From the top of the records below down to the line containing "17 (424, 475)", reproduce every line exactly.

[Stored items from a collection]
* * *

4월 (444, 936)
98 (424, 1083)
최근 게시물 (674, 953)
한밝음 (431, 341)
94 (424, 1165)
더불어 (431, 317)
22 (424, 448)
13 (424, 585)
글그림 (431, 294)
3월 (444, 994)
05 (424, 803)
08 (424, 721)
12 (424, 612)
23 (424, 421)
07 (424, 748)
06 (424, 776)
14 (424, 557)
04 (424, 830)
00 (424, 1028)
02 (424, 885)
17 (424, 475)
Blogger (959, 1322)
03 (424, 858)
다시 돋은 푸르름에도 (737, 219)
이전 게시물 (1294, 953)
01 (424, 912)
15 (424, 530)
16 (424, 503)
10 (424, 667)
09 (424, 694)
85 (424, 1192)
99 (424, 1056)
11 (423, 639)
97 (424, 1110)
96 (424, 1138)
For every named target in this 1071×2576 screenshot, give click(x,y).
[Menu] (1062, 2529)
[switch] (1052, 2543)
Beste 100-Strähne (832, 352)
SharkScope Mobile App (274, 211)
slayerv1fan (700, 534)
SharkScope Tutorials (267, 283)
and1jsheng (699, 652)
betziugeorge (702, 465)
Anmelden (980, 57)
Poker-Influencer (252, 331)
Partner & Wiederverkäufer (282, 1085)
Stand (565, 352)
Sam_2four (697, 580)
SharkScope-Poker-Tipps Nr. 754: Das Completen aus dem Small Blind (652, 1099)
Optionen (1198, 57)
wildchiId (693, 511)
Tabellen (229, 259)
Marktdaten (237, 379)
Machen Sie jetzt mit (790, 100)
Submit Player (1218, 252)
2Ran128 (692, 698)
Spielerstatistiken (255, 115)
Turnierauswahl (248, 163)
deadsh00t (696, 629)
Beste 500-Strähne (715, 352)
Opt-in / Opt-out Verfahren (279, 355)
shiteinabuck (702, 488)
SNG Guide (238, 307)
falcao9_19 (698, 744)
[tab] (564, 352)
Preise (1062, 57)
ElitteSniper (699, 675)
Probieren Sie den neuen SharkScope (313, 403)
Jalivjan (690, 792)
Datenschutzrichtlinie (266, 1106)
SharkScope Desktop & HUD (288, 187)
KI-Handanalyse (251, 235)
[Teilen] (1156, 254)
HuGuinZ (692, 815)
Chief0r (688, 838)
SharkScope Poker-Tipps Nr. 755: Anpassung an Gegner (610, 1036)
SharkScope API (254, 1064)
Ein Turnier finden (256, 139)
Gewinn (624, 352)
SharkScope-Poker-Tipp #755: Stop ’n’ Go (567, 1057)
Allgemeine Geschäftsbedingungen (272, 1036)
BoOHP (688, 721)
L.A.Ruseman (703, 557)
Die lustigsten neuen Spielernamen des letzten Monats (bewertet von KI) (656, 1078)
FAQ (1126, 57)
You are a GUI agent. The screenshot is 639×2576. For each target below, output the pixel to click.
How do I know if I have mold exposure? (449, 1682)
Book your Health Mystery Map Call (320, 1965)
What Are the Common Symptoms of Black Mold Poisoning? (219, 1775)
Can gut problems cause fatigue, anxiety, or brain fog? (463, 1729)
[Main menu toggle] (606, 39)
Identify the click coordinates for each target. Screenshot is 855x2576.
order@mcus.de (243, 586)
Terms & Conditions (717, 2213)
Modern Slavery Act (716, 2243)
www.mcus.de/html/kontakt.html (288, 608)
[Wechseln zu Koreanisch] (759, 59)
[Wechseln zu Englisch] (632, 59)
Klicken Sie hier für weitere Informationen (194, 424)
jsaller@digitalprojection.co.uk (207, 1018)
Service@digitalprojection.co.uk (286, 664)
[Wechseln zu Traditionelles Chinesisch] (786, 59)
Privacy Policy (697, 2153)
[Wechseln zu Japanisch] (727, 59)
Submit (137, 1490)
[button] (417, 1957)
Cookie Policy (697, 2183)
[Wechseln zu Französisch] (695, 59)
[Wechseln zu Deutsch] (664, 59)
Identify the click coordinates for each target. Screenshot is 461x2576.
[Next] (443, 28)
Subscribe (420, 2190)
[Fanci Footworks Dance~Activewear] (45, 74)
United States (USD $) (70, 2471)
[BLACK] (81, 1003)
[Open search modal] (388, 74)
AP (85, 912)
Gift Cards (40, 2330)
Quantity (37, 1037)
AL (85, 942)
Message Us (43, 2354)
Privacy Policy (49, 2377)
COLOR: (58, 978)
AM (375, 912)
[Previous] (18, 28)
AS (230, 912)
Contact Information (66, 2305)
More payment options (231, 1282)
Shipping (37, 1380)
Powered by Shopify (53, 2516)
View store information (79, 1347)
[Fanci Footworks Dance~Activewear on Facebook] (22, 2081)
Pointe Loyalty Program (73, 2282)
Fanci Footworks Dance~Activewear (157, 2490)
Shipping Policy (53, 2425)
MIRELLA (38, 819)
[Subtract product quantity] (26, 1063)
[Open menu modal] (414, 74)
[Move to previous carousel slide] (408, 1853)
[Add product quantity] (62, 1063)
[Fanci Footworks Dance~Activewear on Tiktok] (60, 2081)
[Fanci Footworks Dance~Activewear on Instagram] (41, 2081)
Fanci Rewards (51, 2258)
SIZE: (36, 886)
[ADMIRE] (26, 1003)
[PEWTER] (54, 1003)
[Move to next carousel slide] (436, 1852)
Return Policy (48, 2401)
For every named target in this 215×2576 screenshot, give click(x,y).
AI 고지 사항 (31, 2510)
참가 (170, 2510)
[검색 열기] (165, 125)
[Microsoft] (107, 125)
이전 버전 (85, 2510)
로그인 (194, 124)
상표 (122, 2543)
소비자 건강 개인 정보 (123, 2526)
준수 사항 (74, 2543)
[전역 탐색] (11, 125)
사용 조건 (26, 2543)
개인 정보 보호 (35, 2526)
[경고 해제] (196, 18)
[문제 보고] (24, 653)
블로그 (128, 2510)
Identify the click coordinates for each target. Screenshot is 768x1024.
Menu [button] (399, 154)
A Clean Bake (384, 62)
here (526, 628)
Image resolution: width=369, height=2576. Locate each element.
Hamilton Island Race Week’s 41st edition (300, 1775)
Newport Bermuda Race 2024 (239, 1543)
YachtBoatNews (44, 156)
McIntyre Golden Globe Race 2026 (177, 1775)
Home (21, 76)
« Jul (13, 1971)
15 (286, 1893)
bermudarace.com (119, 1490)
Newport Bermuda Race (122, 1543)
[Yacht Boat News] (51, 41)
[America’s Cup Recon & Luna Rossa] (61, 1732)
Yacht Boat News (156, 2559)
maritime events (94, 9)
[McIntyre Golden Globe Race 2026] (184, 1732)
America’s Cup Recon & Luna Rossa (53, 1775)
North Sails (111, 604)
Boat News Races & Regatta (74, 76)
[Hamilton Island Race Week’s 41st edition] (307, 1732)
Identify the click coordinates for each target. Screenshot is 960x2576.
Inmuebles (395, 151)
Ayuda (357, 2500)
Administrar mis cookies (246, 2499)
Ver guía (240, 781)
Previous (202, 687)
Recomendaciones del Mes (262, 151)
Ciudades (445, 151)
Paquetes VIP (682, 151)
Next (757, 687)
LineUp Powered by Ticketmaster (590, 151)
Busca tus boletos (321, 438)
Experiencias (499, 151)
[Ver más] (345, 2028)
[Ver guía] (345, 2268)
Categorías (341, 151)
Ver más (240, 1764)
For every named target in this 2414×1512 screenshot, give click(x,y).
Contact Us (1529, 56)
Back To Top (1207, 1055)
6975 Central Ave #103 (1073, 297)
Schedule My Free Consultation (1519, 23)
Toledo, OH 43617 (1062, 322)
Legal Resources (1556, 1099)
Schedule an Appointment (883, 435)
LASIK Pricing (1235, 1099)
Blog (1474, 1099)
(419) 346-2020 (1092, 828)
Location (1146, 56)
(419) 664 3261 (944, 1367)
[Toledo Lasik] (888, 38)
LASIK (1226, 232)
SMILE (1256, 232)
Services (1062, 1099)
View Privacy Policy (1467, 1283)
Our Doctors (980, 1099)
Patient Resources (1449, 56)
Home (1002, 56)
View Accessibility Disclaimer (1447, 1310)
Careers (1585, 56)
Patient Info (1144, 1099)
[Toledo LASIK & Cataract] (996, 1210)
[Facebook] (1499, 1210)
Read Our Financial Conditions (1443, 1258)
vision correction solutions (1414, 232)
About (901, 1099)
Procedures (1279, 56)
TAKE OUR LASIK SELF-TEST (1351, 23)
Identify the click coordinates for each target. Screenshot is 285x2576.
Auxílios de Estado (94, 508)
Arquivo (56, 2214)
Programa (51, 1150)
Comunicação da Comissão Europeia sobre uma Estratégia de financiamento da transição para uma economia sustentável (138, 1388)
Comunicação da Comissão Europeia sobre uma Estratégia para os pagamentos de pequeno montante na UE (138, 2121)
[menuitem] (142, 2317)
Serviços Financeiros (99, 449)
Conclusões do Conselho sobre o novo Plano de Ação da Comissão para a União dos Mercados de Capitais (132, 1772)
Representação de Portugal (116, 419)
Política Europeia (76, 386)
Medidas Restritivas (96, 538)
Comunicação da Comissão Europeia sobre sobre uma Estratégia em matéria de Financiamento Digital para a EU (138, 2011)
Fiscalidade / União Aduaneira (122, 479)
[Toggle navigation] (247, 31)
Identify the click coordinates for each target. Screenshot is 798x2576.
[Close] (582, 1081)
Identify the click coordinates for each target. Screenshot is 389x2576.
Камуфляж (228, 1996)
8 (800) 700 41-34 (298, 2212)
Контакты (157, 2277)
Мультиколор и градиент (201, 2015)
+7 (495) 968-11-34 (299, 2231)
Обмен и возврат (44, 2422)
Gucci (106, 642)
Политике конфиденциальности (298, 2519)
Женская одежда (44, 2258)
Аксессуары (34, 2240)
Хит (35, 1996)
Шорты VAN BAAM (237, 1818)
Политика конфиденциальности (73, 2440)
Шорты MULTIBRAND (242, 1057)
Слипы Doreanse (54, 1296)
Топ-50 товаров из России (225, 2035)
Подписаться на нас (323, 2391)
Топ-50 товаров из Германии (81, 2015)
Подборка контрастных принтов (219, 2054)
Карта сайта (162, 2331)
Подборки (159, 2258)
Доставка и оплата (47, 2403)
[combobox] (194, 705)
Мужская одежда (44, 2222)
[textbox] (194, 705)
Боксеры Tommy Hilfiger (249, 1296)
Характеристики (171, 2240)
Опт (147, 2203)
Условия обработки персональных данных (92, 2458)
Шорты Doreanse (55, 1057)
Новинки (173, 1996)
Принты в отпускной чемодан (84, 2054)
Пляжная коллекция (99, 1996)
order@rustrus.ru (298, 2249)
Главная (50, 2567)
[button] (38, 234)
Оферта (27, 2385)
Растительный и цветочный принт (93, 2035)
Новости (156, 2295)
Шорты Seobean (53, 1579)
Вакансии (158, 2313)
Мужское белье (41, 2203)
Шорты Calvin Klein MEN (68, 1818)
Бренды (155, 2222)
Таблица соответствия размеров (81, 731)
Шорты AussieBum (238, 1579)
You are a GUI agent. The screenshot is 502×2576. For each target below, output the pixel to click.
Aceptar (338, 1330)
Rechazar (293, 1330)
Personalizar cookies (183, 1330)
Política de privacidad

* * *

### WORKED SOLUTION
4월 (444, 936)
98 (424, 1083)
최근 게시물 (674, 953)
한밝음 (431, 341)
94 (424, 1165)
더불어 (431, 317)
22 (424, 448)
13 (424, 585)
글그림 (431, 294)
3월 (444, 994)
05 (424, 803)
08 (424, 721)
12 (424, 612)
23 (424, 421)
07 (424, 748)
06 (424, 776)
14 (424, 557)
04 (424, 830)
00 (424, 1028)
02 (424, 885)
17 (424, 475)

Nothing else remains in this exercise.